Extensions

TimescaleDB — Time-Series Tables

Hypertables, continuous aggregates, compression. MonPG reads chunk health if installed.

TimescaleDB is application-side. When it's installed, MonPG's Schema Statistics page surfaces hypertable-specific information: the hypertable list with chunk counts and total compressed/uncompressed sizes, continuous aggregate refresh policies and last-refresh lag, retention policy lag (chunks older than the policy that haven't been dropped), and per-hypertable compression ratios.

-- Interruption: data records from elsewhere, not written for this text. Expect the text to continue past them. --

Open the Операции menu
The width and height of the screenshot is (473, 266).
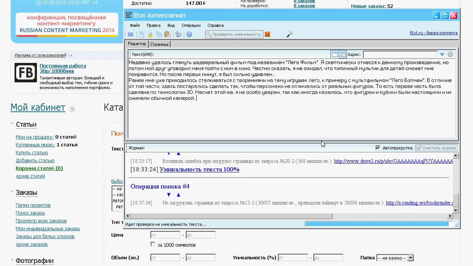coord(191,25)
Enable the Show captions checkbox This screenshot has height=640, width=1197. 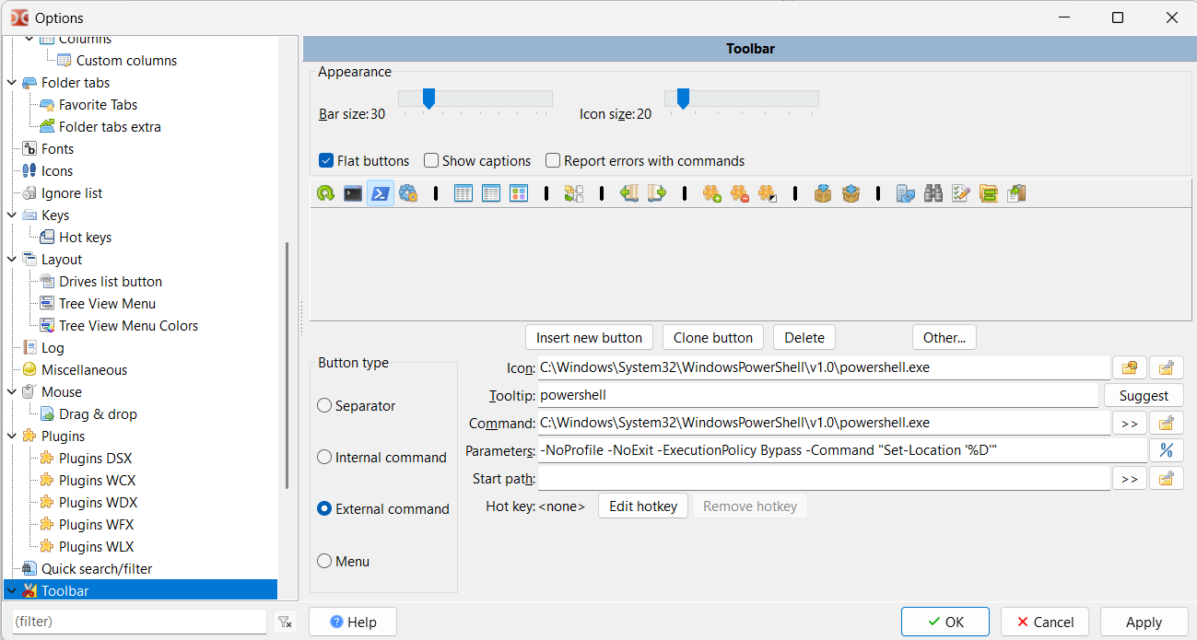tap(431, 161)
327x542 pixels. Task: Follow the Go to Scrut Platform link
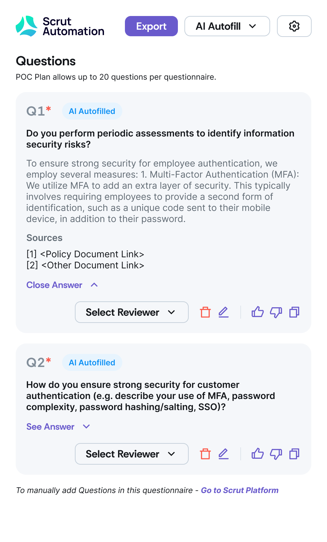(x=240, y=490)
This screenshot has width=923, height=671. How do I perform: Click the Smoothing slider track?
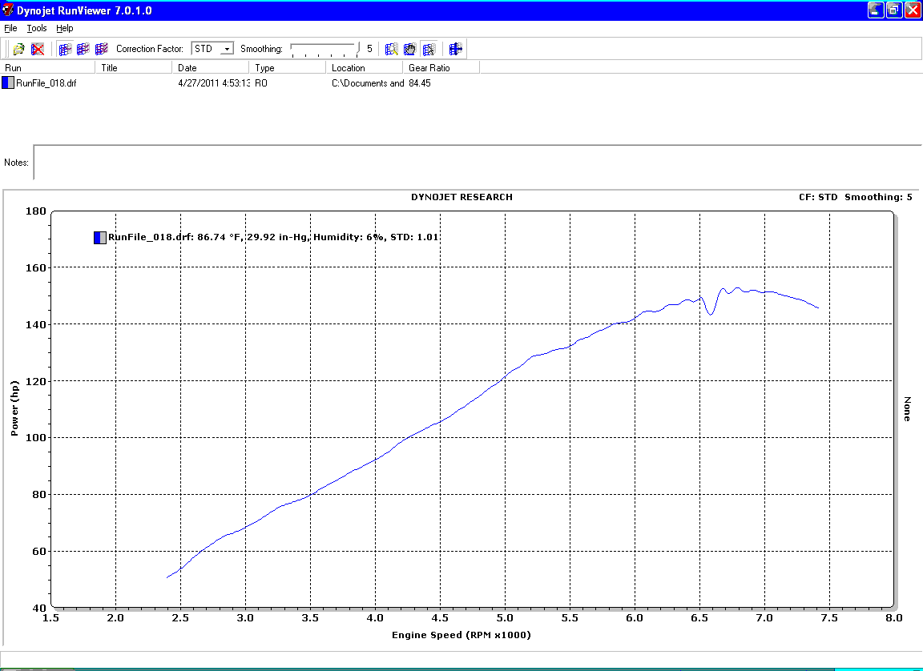(324, 49)
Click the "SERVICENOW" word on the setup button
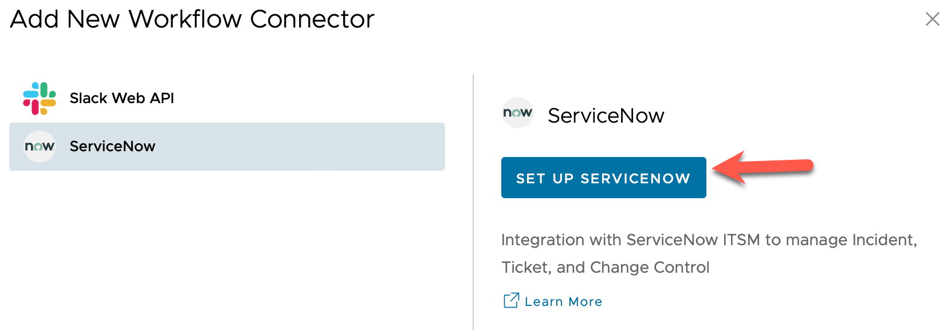The height and width of the screenshot is (330, 951). point(635,179)
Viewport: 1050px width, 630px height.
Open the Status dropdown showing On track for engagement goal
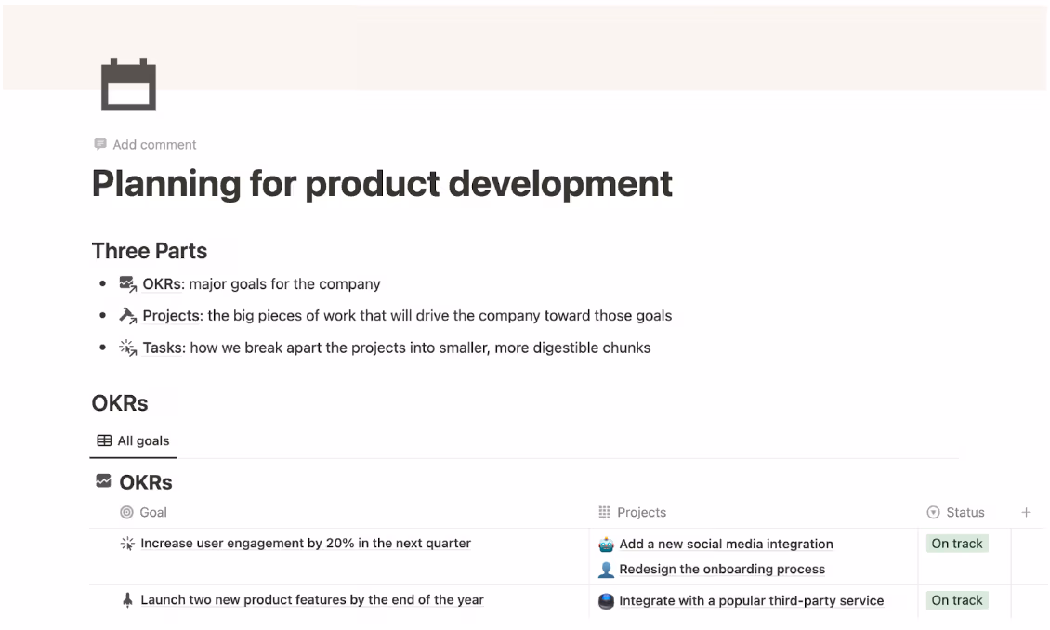(x=956, y=544)
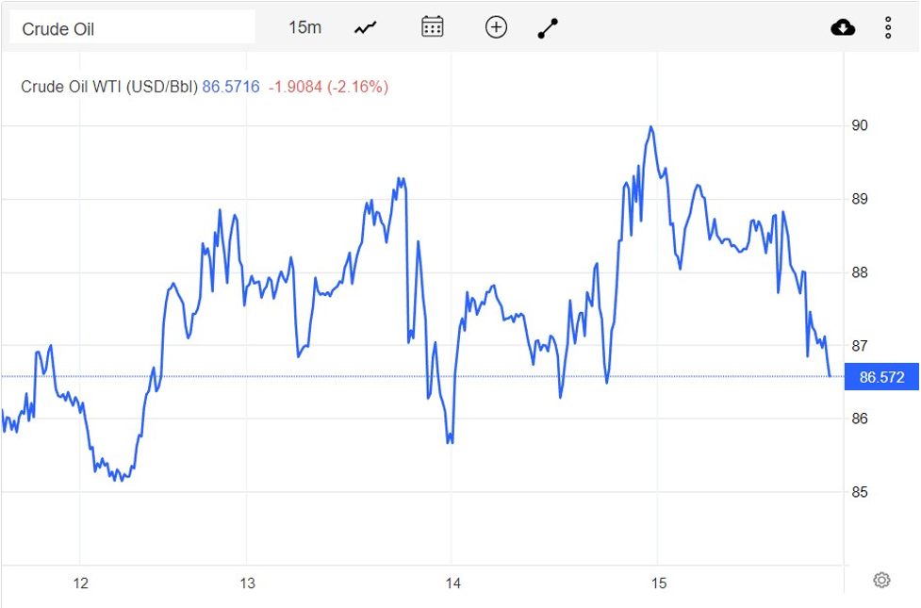Screen dimensions: 921x608
Task: Open chart settings gear icon
Action: coord(881,580)
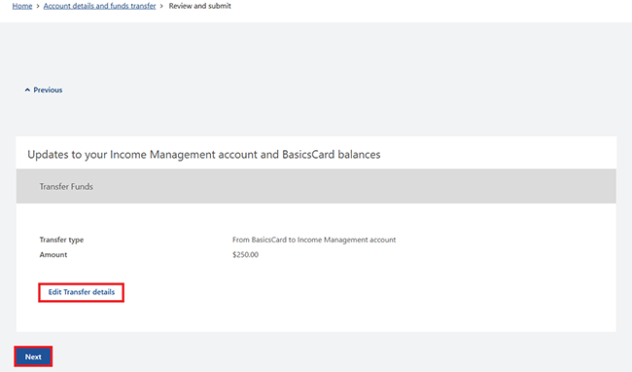
Task: Click the Transfer type label
Action: [61, 240]
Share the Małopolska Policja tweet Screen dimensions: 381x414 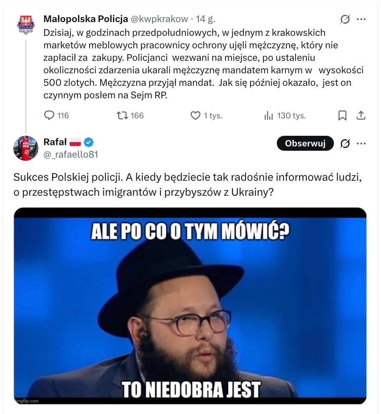[361, 115]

The most useful of these in practice is the retention lag. It's the silent failure mode — your retention policy says "drop chunks older than 90 days" but the background worker has been off for two weeks and chunks are piling up. The lag metric tells you immediately.

Where it's available

ProviderEdition
AWS RDSApache (community) only. No compression, no continuous aggregates. For TSL features go to Timescale Cloud.
Azure FlexApache + TSL via Azure-managed extension. Blocks in-place major version upgrades, which is worth knowing in advance.
Cloud SQLNot available.
Crunchy / AivenApache.
Self-hostedBoth editions, your choice.

What MonPG flags

Three patterns that come up a lot. Compression backlog — chunks past the compression threshold but still uncompressed. Schedule a one-shot compression job; the background worker should be doing this but sometimes isn't. CAGG refresh lag — a continuous aggregate that hasn't refreshed in more than the bucket interval × 2; usually a busted refresh policy or a worker pool too small to keep up. Chunk explosion — a hypertable with more than 10k chunks almost always means chunk_time_interval is too small for the data rate. The fix is recreating with a larger interval, which is annoying enough that people ignore the warning until they can't.